So if you want to read about the fascinating interactions I had with voters in Reno, Nevada, 11 days away from the election, read on.

As they say, the family that campaigns together stays together. This year, my father and I traveled to two states to canvas for Obama. First we did a weekend in Oregon, where we helped recruit voters to one of the largest rallies of the campaign (80,000).

This time, my father, sister, and I met in Reno to campaign for Obama during the second-to-last weekend before the election. Our timing was once again amazing–Obama spoke in Reno on Saturday, his first rally of three that day.

With only 11 days to go until the election, the energy at the Reno rally of 11,0000 people was high. Picture a very wholesome crowd doing the wave in the bleachers before he arrived, and incredible anticipation as his motorcade arrived. After we streamed out, we drove to the volunteer office, where we were dispatched to a strip mall in the suburbs.

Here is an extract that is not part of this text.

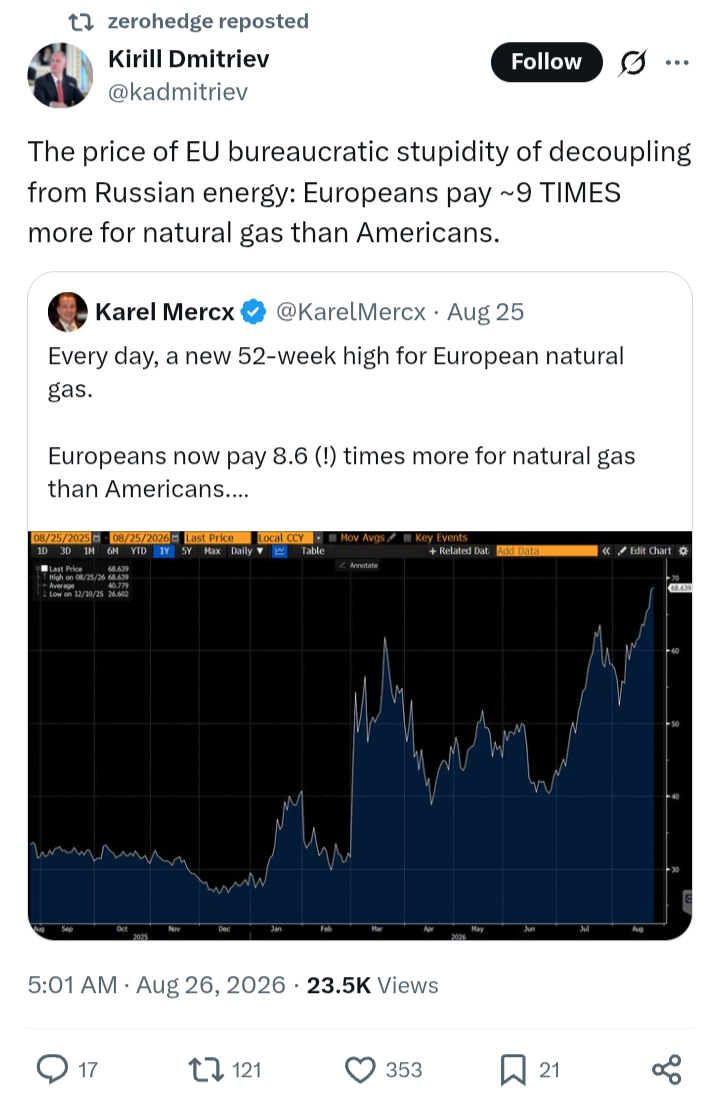The height and width of the screenshot is (1100, 720).
Task: Open the @kadmitriev handle link
Action: click(x=178, y=92)
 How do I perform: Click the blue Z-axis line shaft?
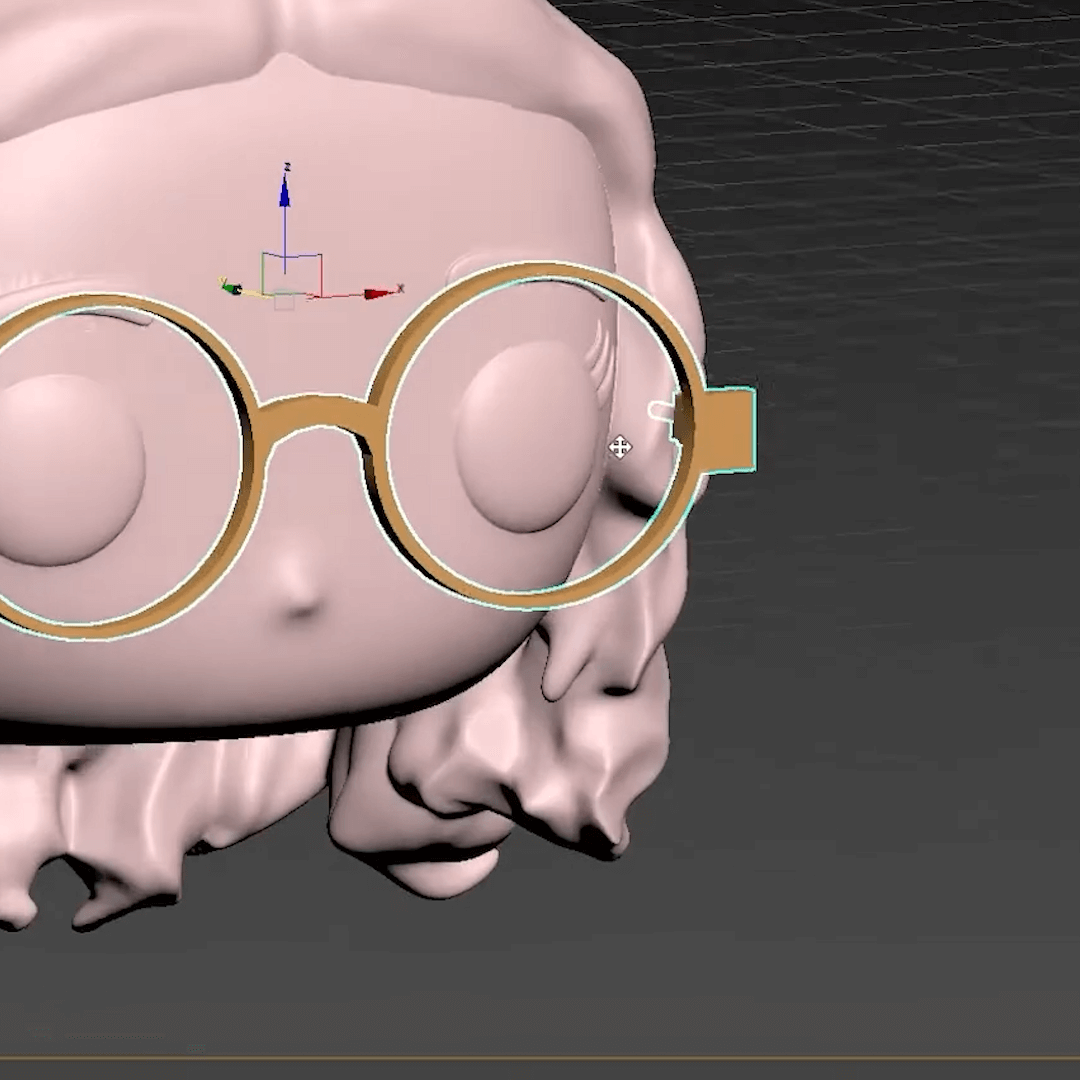click(285, 235)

We got our assignments: detailed sheets with names and addresses of Democrats, Republicans and independents with the codes “vote” or “persuade.” “Votes” were supporters whom we were just supposed to encourage to vote early–in Nevada, they can even vote at supermarkets starting in mid-October! “Persuades” were undecideds. We were also supposed to drum up as many volunteers as possible.

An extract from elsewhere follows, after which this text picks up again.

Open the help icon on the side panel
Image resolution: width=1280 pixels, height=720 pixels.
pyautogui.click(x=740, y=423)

We were assigned to canvass one of the wealthiest neighborhoods in Reno, where people lived in sprawling, architecturally inventive homes on large lots with stunning desert views. Canvassing is tiring work, but when people are home, it can also be one fascinating interaction after another.

Here are some snapshots of the most interesting people we met.

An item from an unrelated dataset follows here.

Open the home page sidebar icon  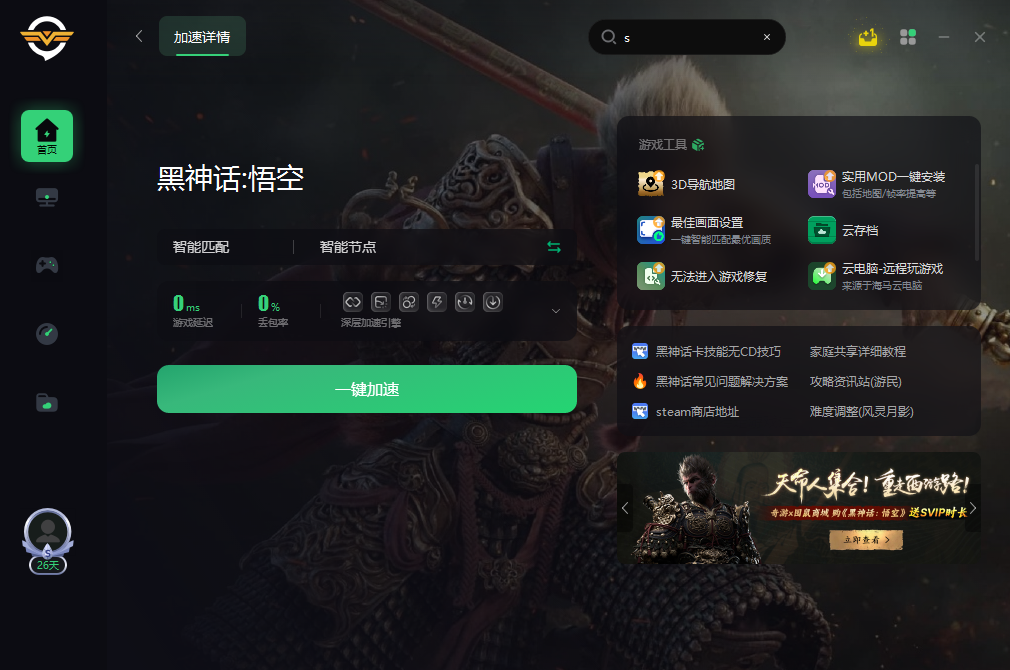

The first visit was probably the most gratifying. An eighty-something woman answered. She can only be described as lovely and hilarious, the kind of woman who the Today Show would feature as having a 100th birthday. Was she going to support Obama? “Oh yes!” Why? “Not only is he by far the best candidate, McCain is such a toad.” That had to be the best line of the day. McCain is a reptile.

We were supposed to ask supporters if they wanted to volunteer, especially during the week.Well, she couldn’t walk so well, but yes, she could so some office work. She and her husband had been requesting signs for their desert lawn. They lived in a Republican neighborhood. They were THRILLED that we were going to place a sign in their front yard. We were exhilarated after our first visit and took pictures by the newly planted sign.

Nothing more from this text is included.